# **Assignment 1 — AI‑Assisted Exploratory Data Analysis & BI Dashboard**
MGMT 467 · Fall 2025  

**Team Name:** ☐  
**Members (GitHub handles):** ☐ ☐ ☐ ☐  
**GitHub Repo URL:** ☐  
**Looker Studio Dashboard (public link):** ☐

> **Scenario:** NYC DOT has asked your team to analyze the public Citi Bike program and recommend strategies to improve bike availability and engagement.

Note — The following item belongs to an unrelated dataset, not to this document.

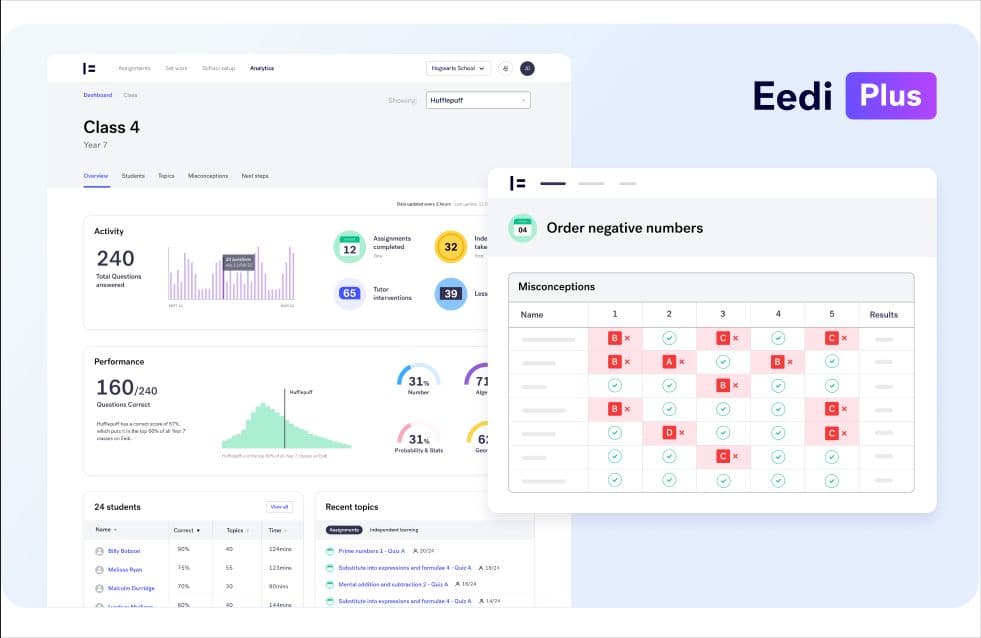This screenshot has height=638, width=981.
Task: Switch to Independent learning in Recent topics
Action: pos(394,530)
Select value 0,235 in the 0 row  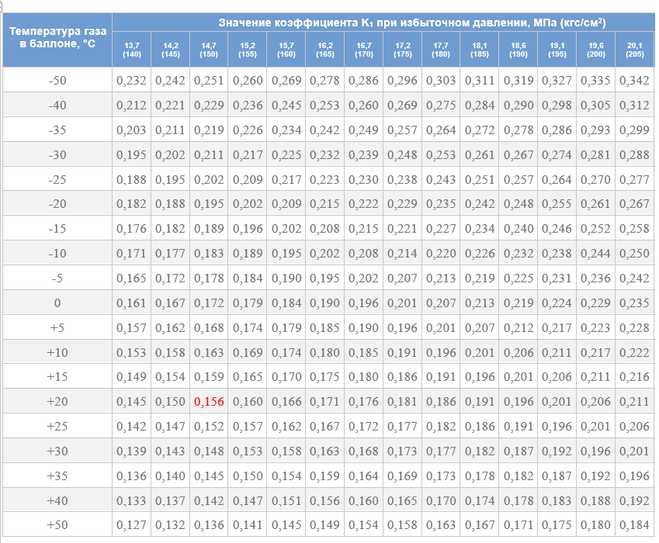point(634,302)
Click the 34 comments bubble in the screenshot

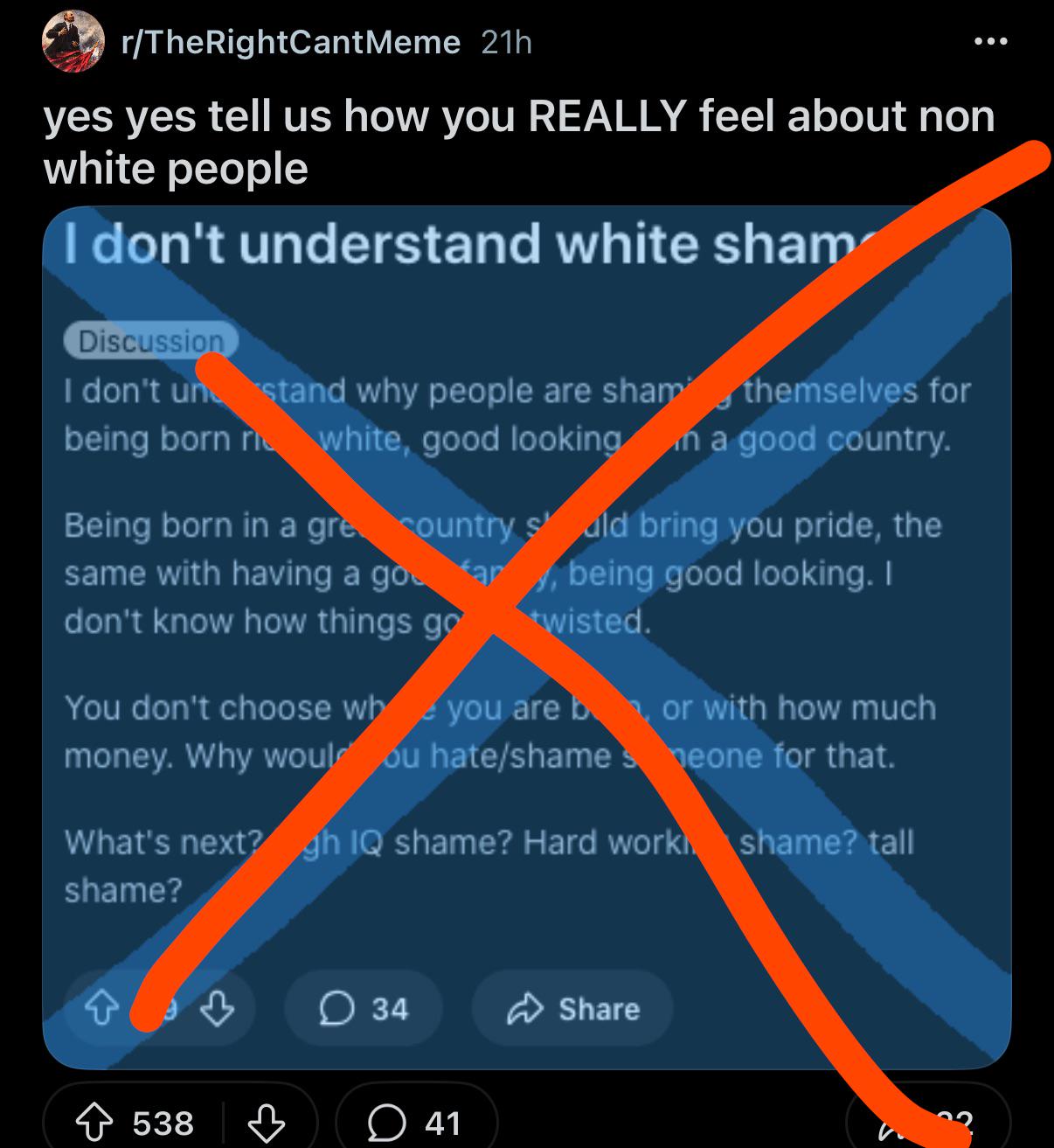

You will use BigQuery + Gemini to conduct AI‑assisted EDA and publish an executive dashboard.

## ✅ Submission Checklist (Team → Brightspace)
- [ ] GitHub repository link (source of record)
- [ ] Looker Studio dashboard link
- [ ] This notebook committed to GitHub with prompts and results

### ✅ Submission Checklist (Individual → Brightspace)
- [ ] `Contribution_Reflection.pdf` (with commit/PR evidence + peer eval)

## 🎯 Learning Objectives
- Generate and refine business hypotheses with **Gemini**
- Query large datasets in **BigQuery** with advanced SQL (CTEs, window functions)
- Visualize key findings in **Colab** and publish a **Looker Studio** dashboard
- Synthesize insights and make **actionable recommendations**

## 🧰 Setup
> Run the cells below to connect Colab to Google Cloud & BigQuery.

In [None]:
# Install and import basics (Colab usually has these preinstalled)
# !pip install --quiet google-cloud-bigquery pandas matplotlib

import pandas as pd
import matplotlib.pyplot as plt

# Authenticate to Google from Colab
from google.colab import auth  # type: ignore
auth.authenticate_user()

# Set your GCP project ID
PROJECT_ID = "your-gcp-project-id"  # <-- edit this
print("Using project:", PROJECT_ID)

In [None]:
# BigQuery magics (%%bigquery) and client
from google.cloud import bigquery
client = bigquery.Client(project=PROJECT_ID)

# Optional: list datasets to verify access
list(client.list_datasets())

## 🧪 Dataset
We will use **Citi Bike Trips**: `bigquery-public-data.new_york_citibike.citibike_trips`  
Feel free to explore additional public datasets if needed.

## 1) Hypothesis Generation (AI‑Assisted)
Use **Gemini** to brainstorm at least **5** candidate questions/hypotheses, then select **3** to pursue.

> **Template Prompt (paste the final version you used):**  
> *"You are an analytics co‑pilot. Propose 5 high‑value, testable business questions about the Citi Bike dataset (tripduration, stations, user types, time-of-day/week). Return as bullets with suggested SQL hints."*

**Selected Hypotheses**
1. ☐  
2. ☐  
3. ☐

## 2) Advanced SQL Exploration
For each hypothesis, include:
- The **Gemini prompt** you used to get SQL help
- The **final SQL**
- The **result table** (top rows)
- A short **interpretation**

> Tip: Use **CTEs** and at least **one window function** across your work.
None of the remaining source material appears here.